PROBLEM TO WORK ON:
Please write out the material below as a JSON list of strings, one string per line, leaving out blank lines and the pictures.
▽
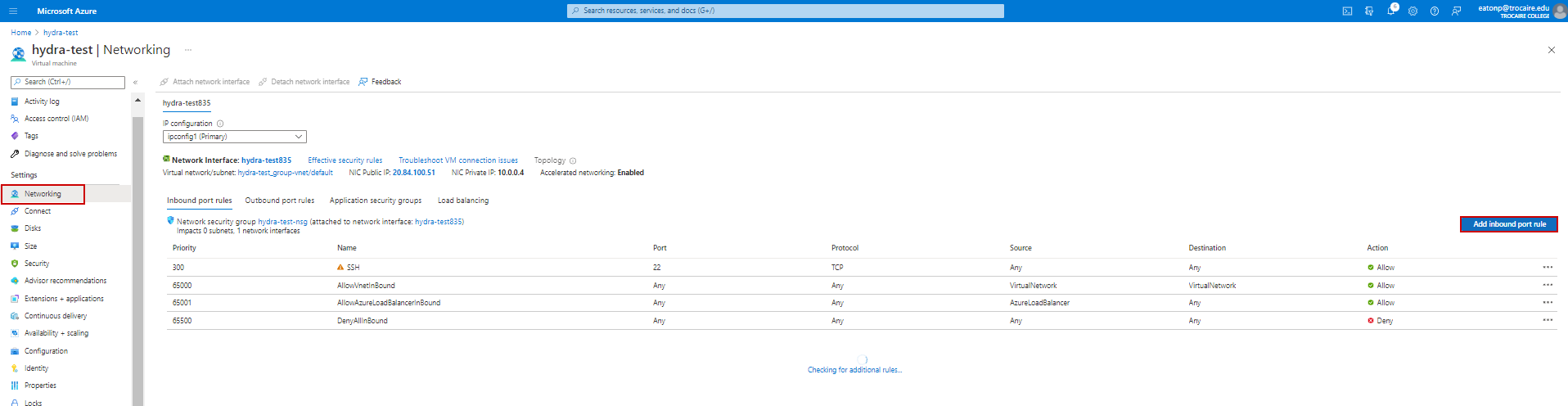Focus the top resource search box

(x=786, y=11)
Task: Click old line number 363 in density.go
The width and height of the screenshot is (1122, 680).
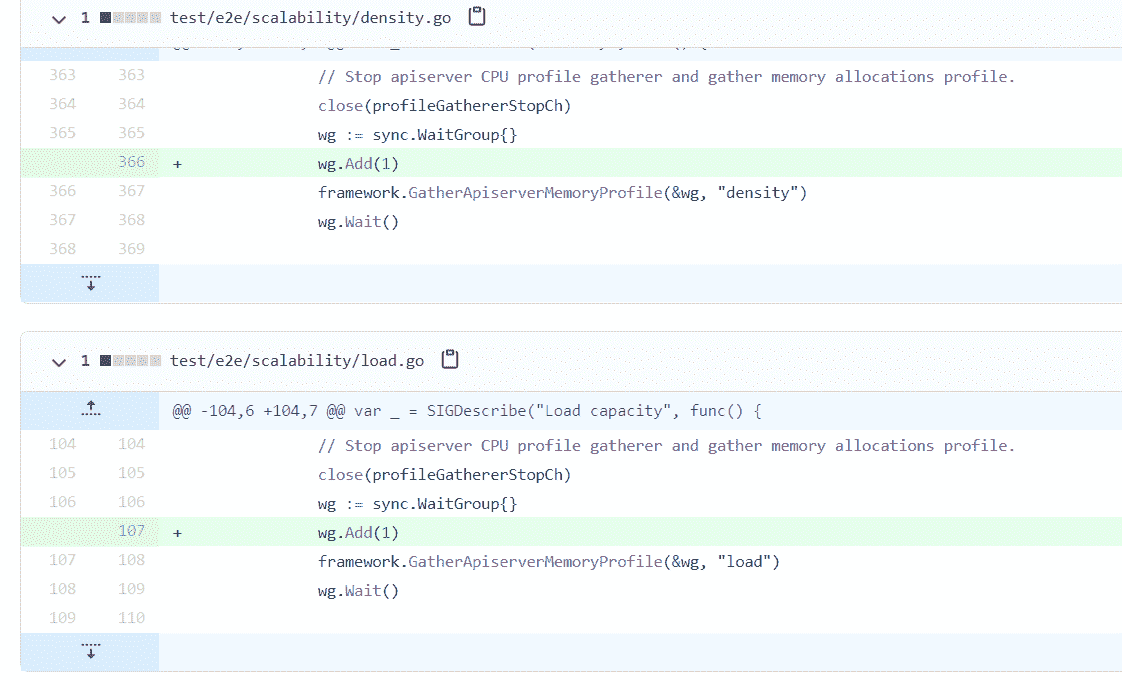Action: 62,75
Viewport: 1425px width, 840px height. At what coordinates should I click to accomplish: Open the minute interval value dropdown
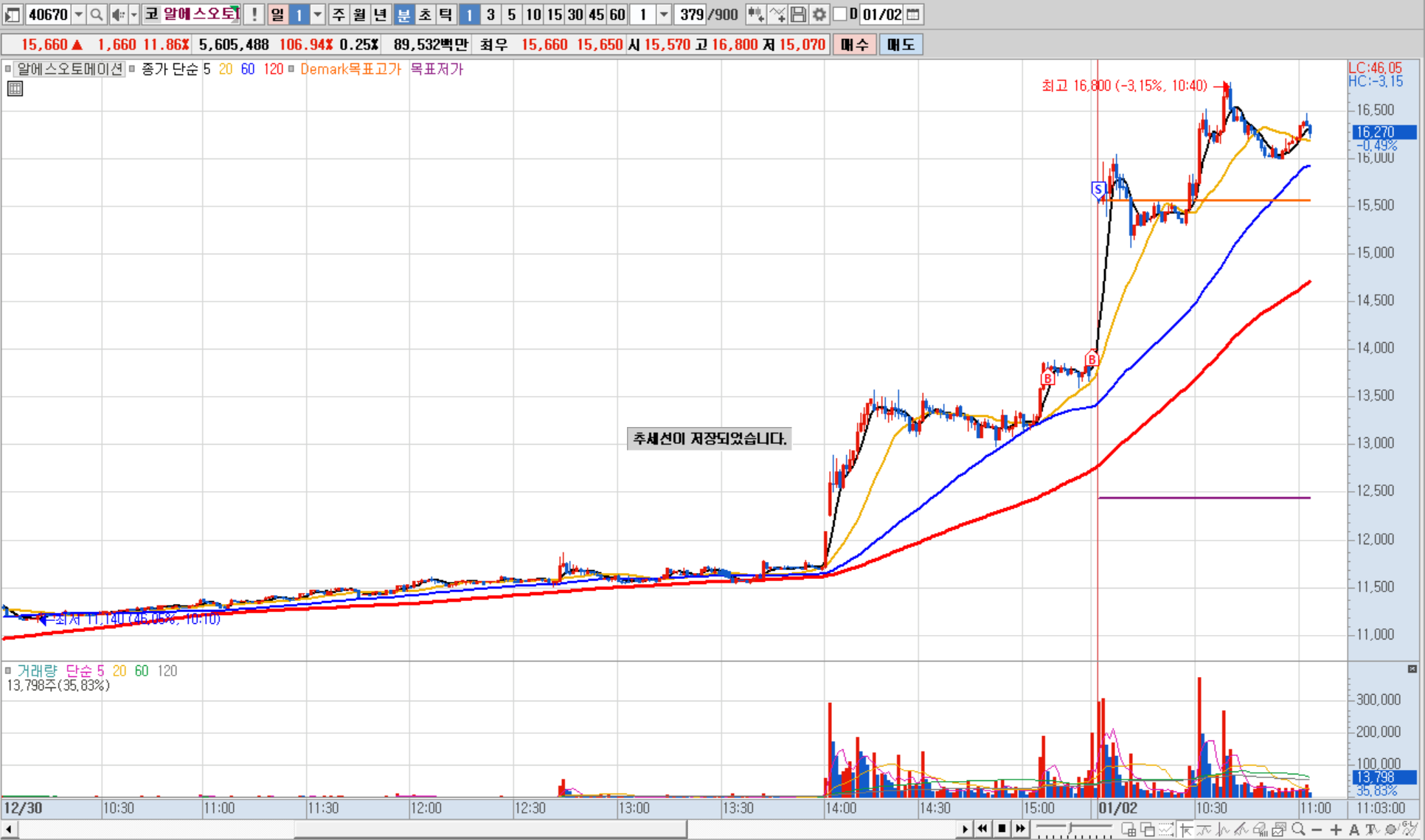pyautogui.click(x=664, y=14)
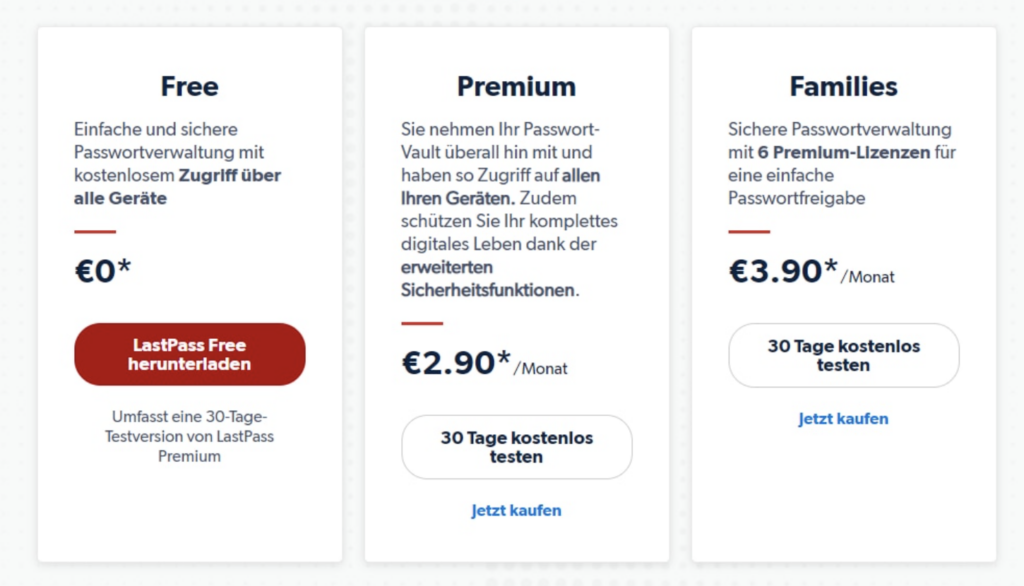Click the €3.90* Families price
Image resolution: width=1024 pixels, height=586 pixels.
pyautogui.click(x=783, y=270)
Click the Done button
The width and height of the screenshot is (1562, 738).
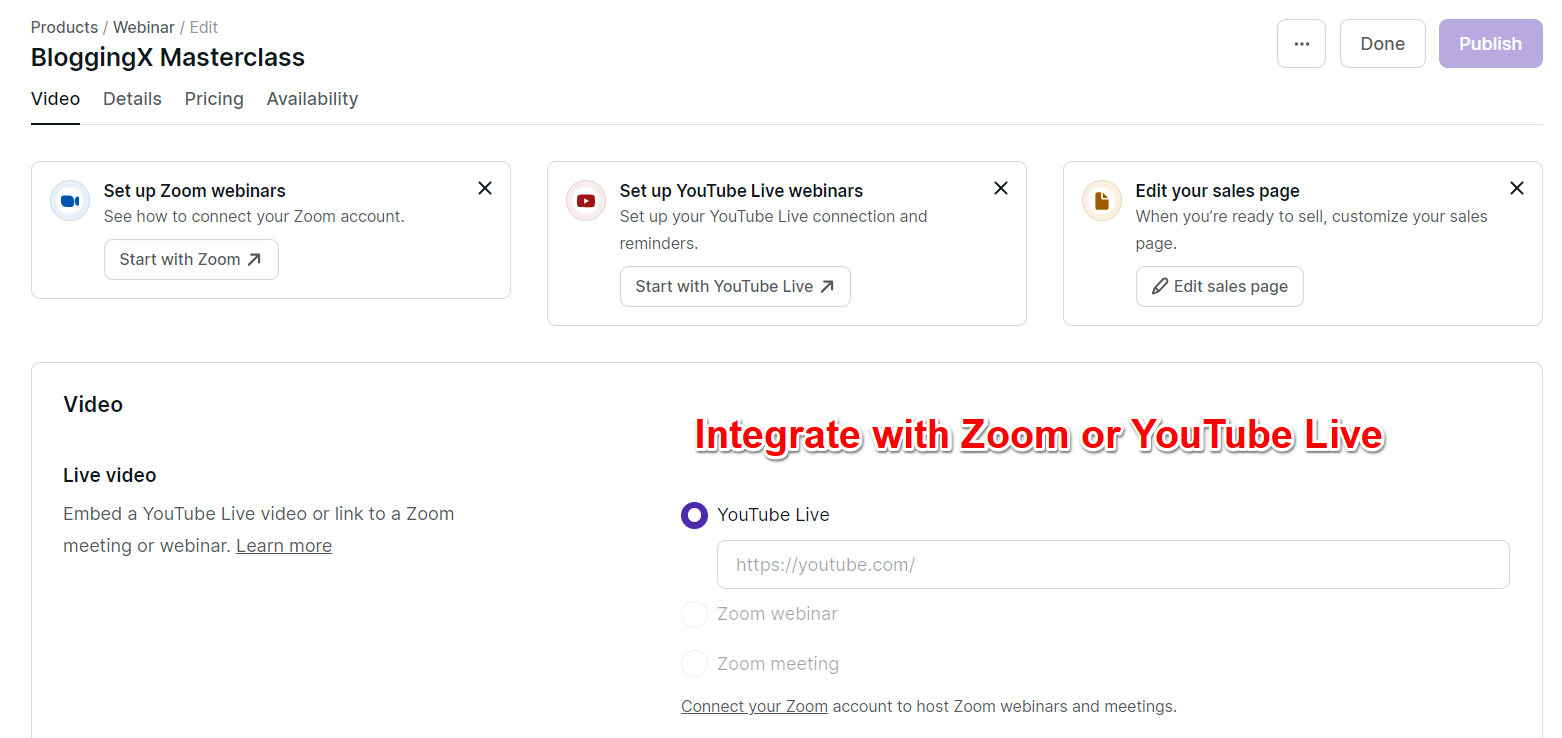click(x=1382, y=43)
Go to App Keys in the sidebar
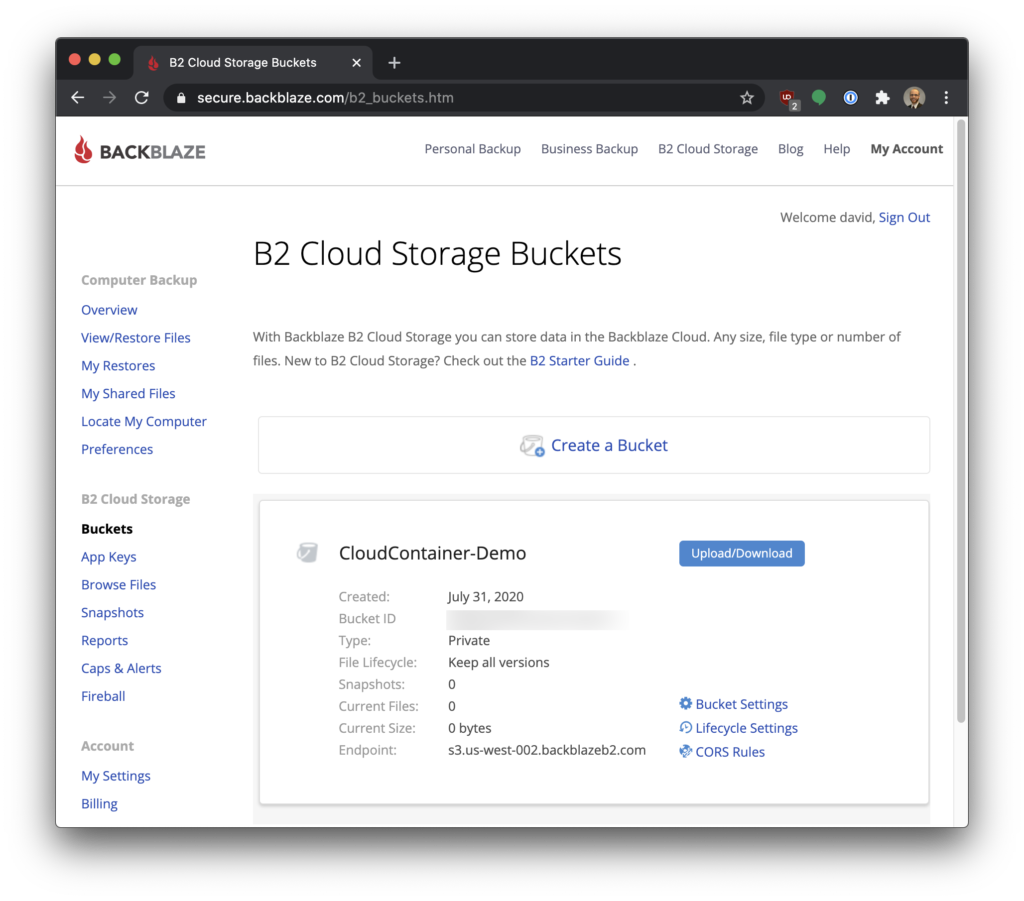Image resolution: width=1024 pixels, height=901 pixels. pos(109,557)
△
ANSWER FOR THIS EXERCISE:
[
  "Focus the top resource search box",
  "(x=786, y=11)",
  "Task: Click old line number 363 in density.go",
  "The width and height of the screenshot is (1122, 680).",
  "Action: 62,75",
  "Viewport: 1425px width, 840px height. At what coordinates should I click to accomplish: Open the minute interval value dropdown",
  "pyautogui.click(x=664, y=14)",
  "Click the €3.90* Families price",
  "Image resolution: width=1024 pixels, height=586 pixels.",
  "pyautogui.click(x=783, y=270)",
  "Click the Done button",
  "The width and height of the screenshot is (1562, 738).",
  "click(x=1382, y=43)",
  "Go to App Keys in the sidebar",
  "Image resolution: width=1024 pixels, height=901 pixels. pos(109,557)"
]